**Input material**
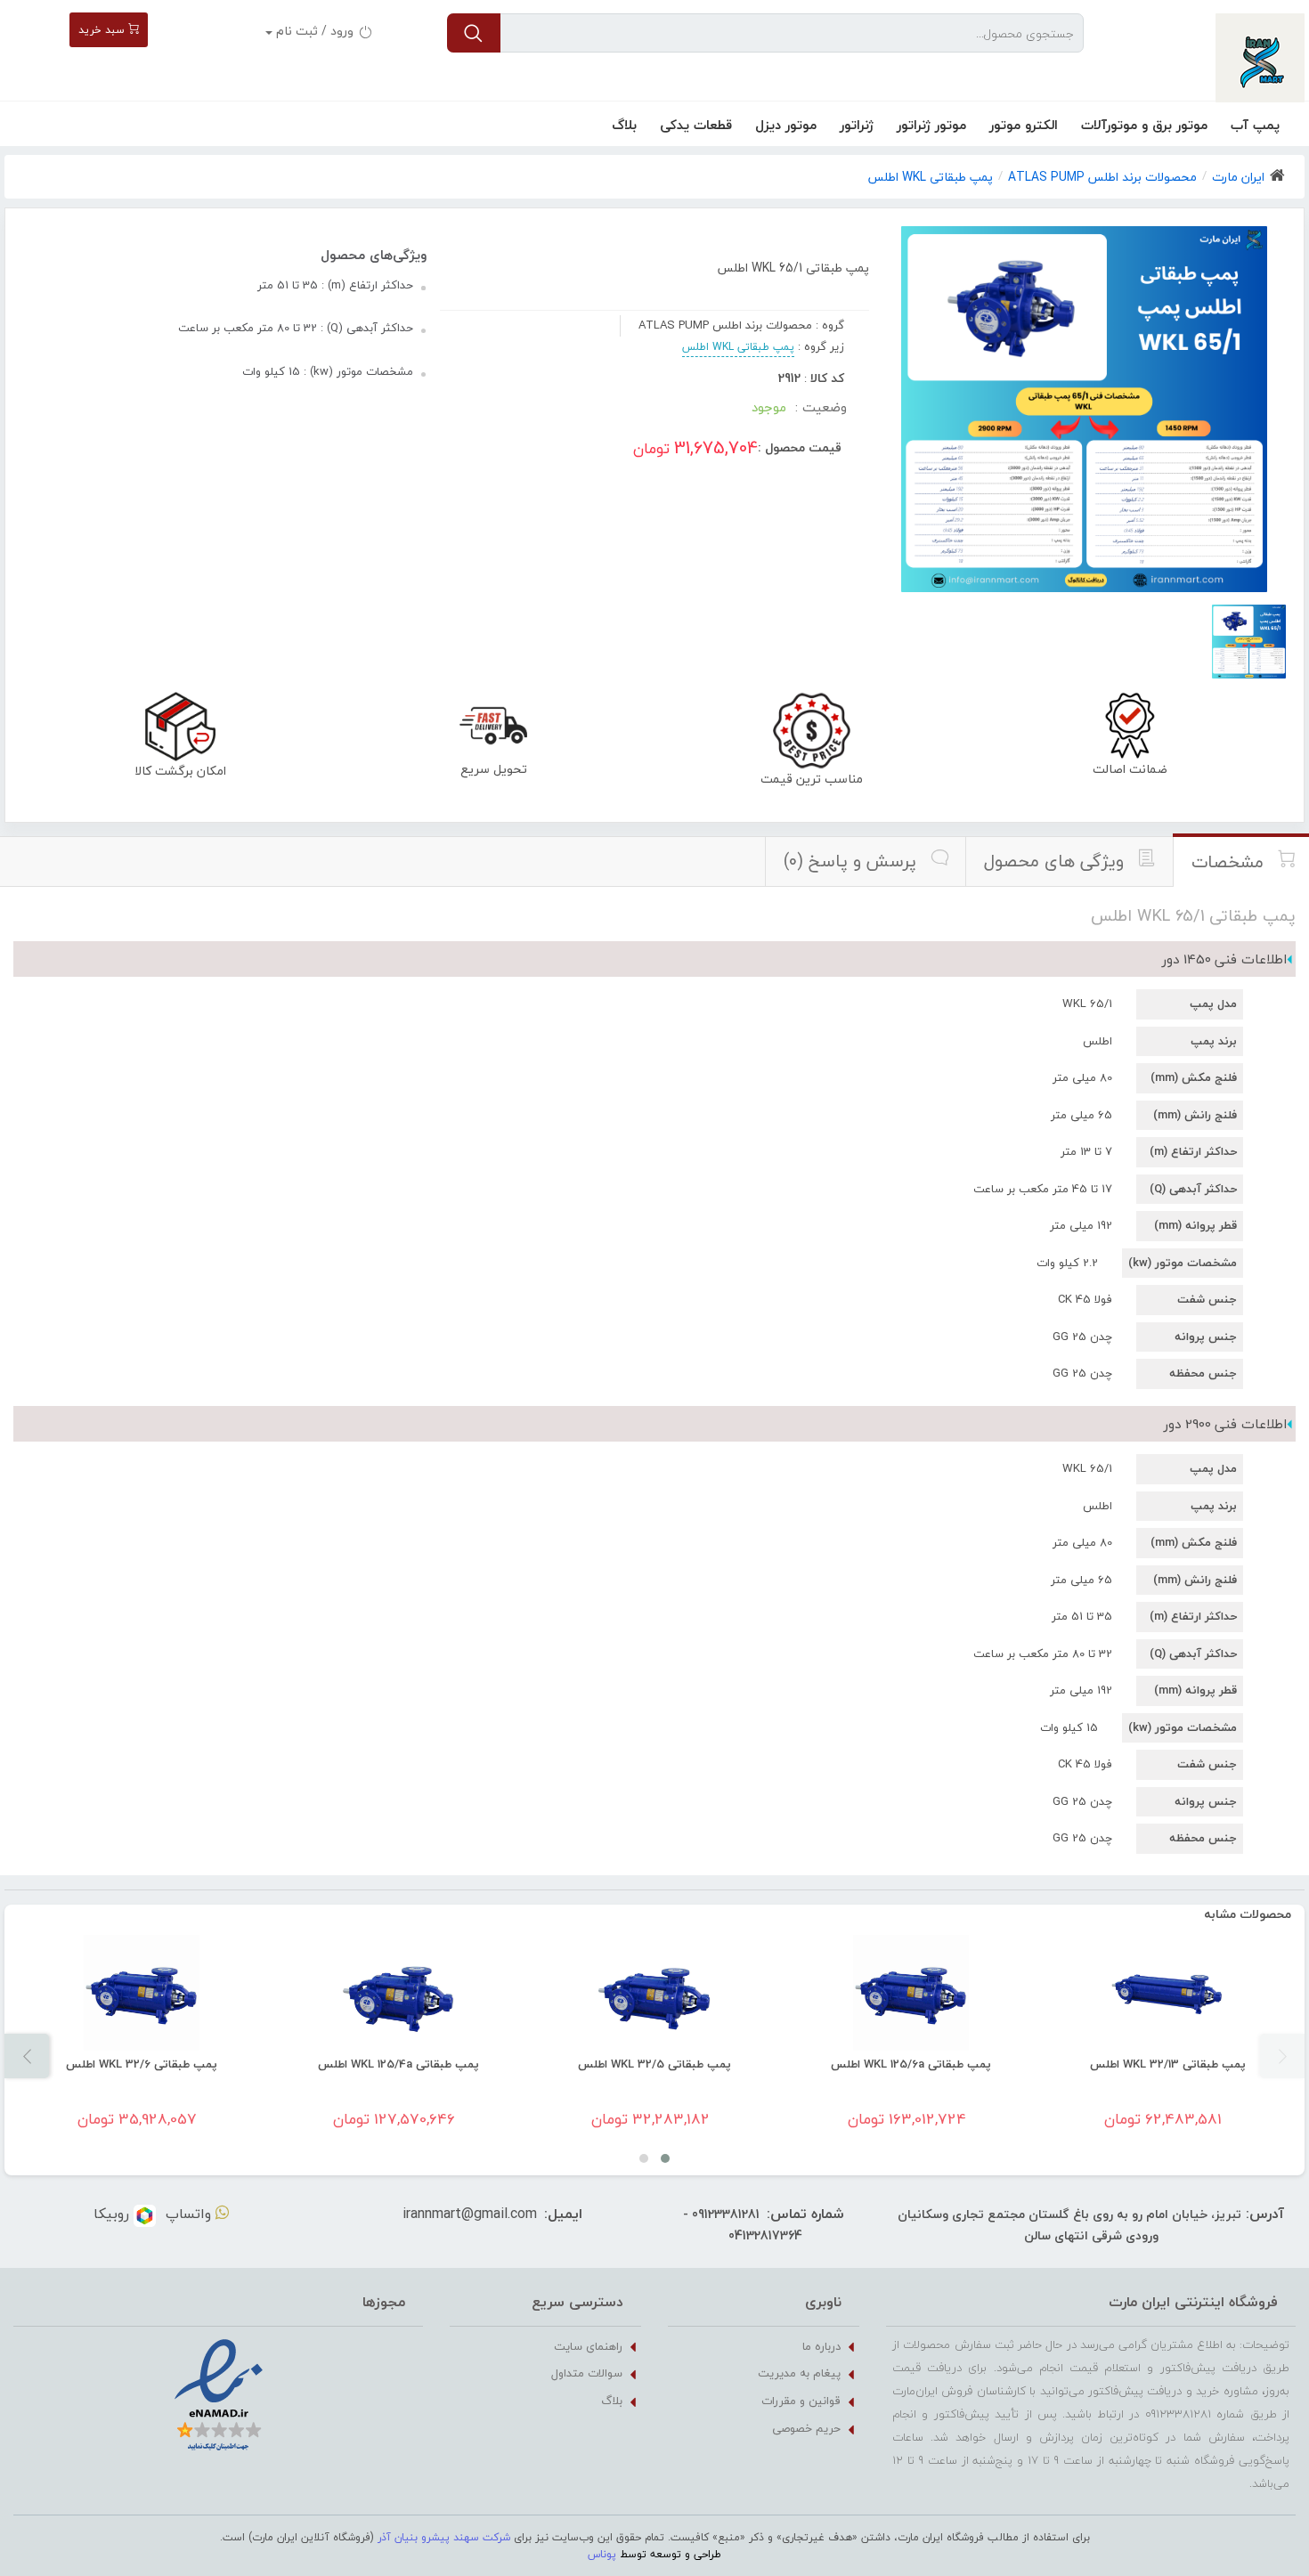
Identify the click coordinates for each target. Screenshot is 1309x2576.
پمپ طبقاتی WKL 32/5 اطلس (654, 2064)
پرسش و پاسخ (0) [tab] (852, 861)
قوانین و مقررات (801, 2400)
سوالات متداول (586, 2373)
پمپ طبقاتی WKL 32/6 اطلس (141, 2064)
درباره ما (821, 2346)
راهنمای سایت (588, 2346)
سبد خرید (103, 29)
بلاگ (624, 124)
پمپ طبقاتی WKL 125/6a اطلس (911, 2064)
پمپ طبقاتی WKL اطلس (738, 346)
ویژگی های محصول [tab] (1056, 861)
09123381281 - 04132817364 (742, 2225)
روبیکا (114, 2213)
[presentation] (1282, 2056)
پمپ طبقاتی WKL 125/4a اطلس (398, 2064)
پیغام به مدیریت (799, 2373)
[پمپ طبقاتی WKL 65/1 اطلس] (1249, 642)
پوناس (602, 2554)
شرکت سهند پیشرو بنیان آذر (444, 2537)
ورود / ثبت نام (314, 31)
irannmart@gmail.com (469, 2213)
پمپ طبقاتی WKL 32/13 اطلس (1168, 2064)
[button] (665, 2158)
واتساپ (190, 2213)
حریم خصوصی (806, 2428)
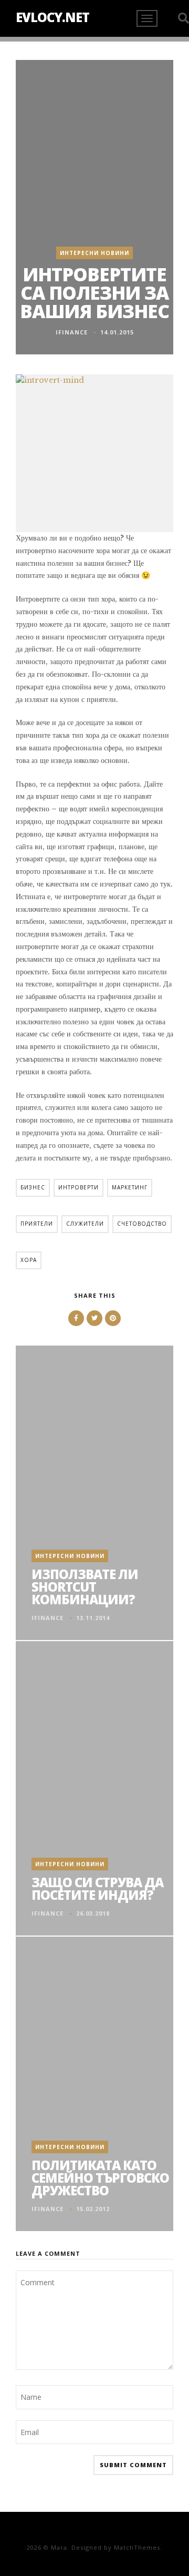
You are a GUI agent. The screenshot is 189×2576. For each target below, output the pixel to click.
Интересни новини (94, 253)
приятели (36, 1223)
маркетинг (130, 1187)
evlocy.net (52, 17)
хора (28, 1260)
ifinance (72, 332)
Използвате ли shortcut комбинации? (85, 1586)
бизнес (32, 1187)
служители (85, 1223)
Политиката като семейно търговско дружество (100, 2177)
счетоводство (142, 1223)
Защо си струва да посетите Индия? (97, 1888)
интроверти (78, 1187)
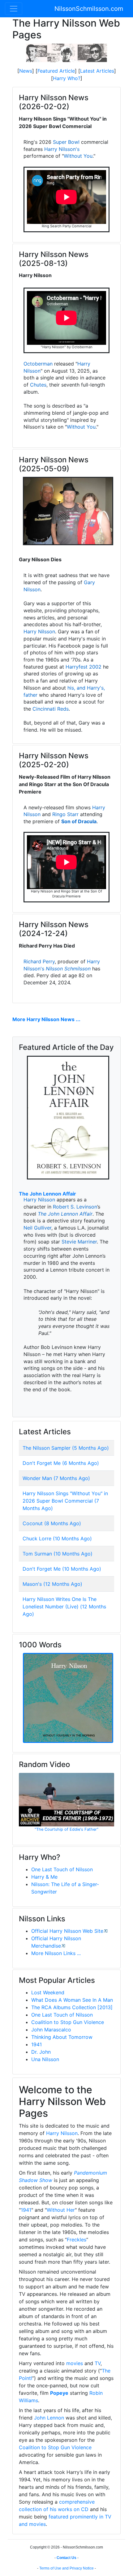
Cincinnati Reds (50, 709)
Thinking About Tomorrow (61, 2037)
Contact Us (66, 2558)
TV (98, 2363)
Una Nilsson (45, 2059)
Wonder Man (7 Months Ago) (56, 1478)
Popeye (59, 2393)
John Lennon (49, 2418)
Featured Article (56, 71)
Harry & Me (44, 1877)
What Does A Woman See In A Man (72, 2000)
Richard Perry (39, 961)
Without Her (61, 2210)
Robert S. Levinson (75, 1207)
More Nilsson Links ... (56, 1953)
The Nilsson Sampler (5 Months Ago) (66, 1448)
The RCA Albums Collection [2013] (72, 2007)
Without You (78, 156)
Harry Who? (66, 78)
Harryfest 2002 (83, 667)
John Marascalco (51, 2029)
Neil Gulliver (37, 1228)
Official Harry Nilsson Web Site (67, 1931)
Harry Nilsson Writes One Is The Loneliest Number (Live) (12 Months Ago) (64, 1606)
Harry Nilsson (39, 631)
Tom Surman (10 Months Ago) (57, 1554)
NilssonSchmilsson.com (88, 8)
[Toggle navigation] (13, 8)
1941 (36, 2044)
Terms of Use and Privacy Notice (66, 2568)
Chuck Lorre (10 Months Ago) (57, 1538)
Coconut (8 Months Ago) (52, 1523)
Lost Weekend (47, 1992)
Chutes (38, 385)
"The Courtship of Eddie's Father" (66, 1829)
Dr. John (41, 2052)
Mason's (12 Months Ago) (52, 1584)
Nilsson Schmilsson (68, 968)
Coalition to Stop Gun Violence (67, 2022)
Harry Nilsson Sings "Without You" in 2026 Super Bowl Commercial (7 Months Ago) (65, 1500)
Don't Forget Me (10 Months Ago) (62, 1569)
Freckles (76, 2239)
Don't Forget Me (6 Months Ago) (61, 1463)
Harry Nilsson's (61, 149)
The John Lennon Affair (47, 1194)
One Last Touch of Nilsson (62, 1869)
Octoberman (38, 364)
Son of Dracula (79, 821)
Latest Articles (97, 71)
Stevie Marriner (79, 1242)
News (25, 71)
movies (74, 2363)
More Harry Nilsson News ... (46, 1019)
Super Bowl (66, 142)
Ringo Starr (65, 814)
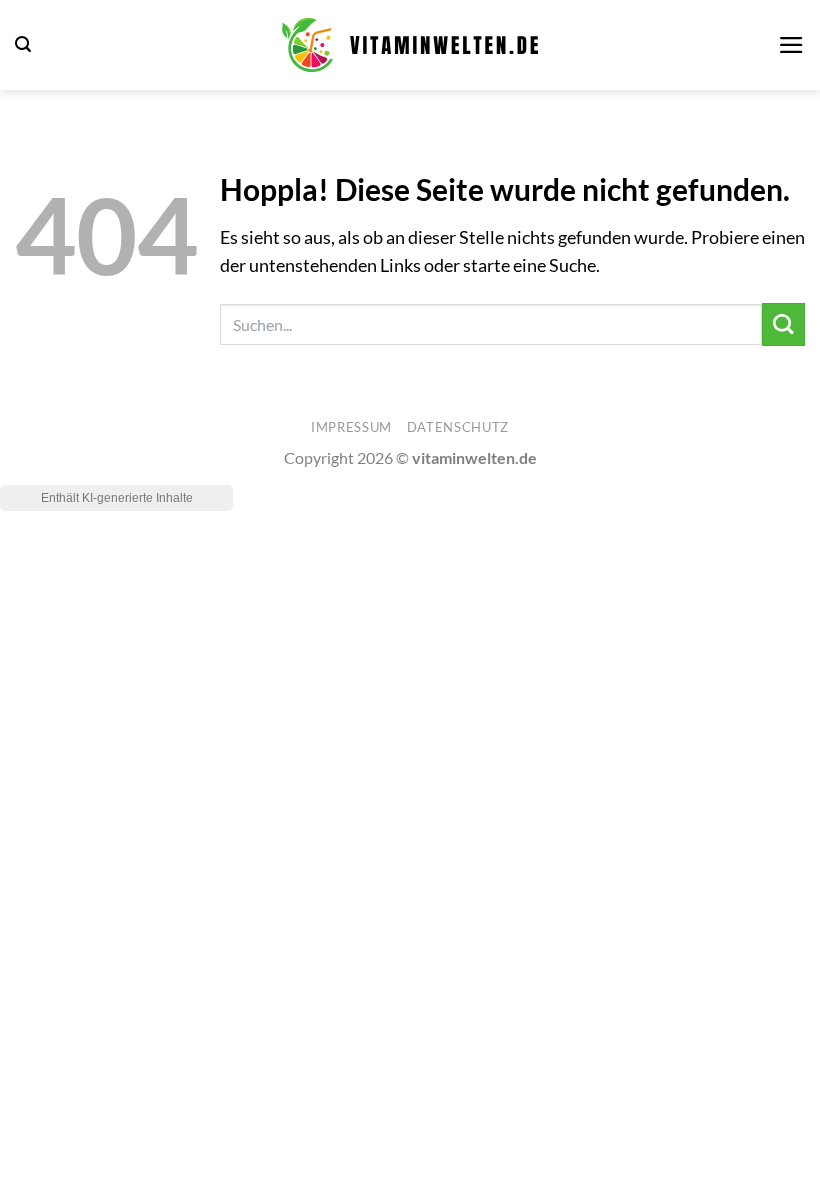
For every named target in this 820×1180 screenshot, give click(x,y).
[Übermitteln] (783, 324)
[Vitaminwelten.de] (410, 45)
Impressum (351, 427)
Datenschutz (458, 427)
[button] (23, 44)
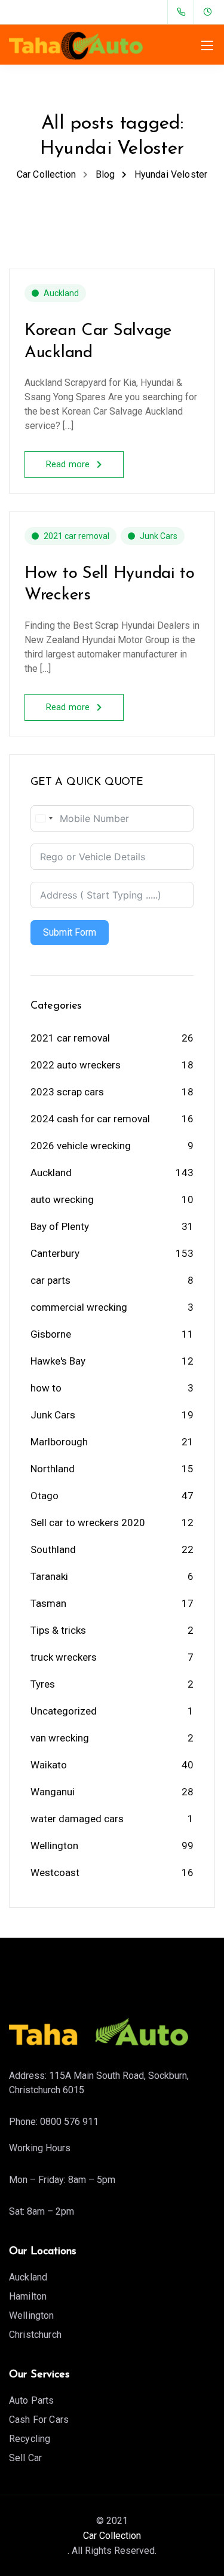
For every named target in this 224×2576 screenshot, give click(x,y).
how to (46, 1388)
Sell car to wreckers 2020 (87, 1522)
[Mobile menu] (207, 45)
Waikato (48, 1765)
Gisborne (50, 1334)
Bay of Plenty (59, 1226)
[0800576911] (184, 12)
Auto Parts (31, 2400)
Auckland (61, 293)
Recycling (29, 2438)
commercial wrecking (78, 1307)
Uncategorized (63, 1711)
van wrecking (59, 1738)
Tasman (48, 1603)
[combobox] (43, 818)
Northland (52, 1469)
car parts (50, 1280)
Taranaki (49, 1576)
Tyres (42, 1684)
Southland (53, 1549)
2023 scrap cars (67, 1092)
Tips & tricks (58, 1630)
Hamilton (28, 2296)
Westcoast (54, 1872)
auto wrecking (62, 1199)
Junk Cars (158, 536)
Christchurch (35, 2334)
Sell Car (25, 2458)
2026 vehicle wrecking (80, 1146)
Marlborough (59, 1442)
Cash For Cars (39, 2419)
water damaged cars (77, 1819)
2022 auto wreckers (75, 1065)
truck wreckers (63, 1657)
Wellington (54, 1846)
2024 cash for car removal (90, 1119)
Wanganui (52, 1792)
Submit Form (69, 932)
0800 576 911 (69, 2121)
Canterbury (54, 1253)
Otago (44, 1496)
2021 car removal (76, 536)
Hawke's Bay (57, 1361)
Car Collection (112, 2535)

**Task prompt**
Every line containing the word "More" must be copied from the material above.

**Response below**
More Nilsson Links ... (56, 1953)
More Harry Nilsson News ... (46, 1019)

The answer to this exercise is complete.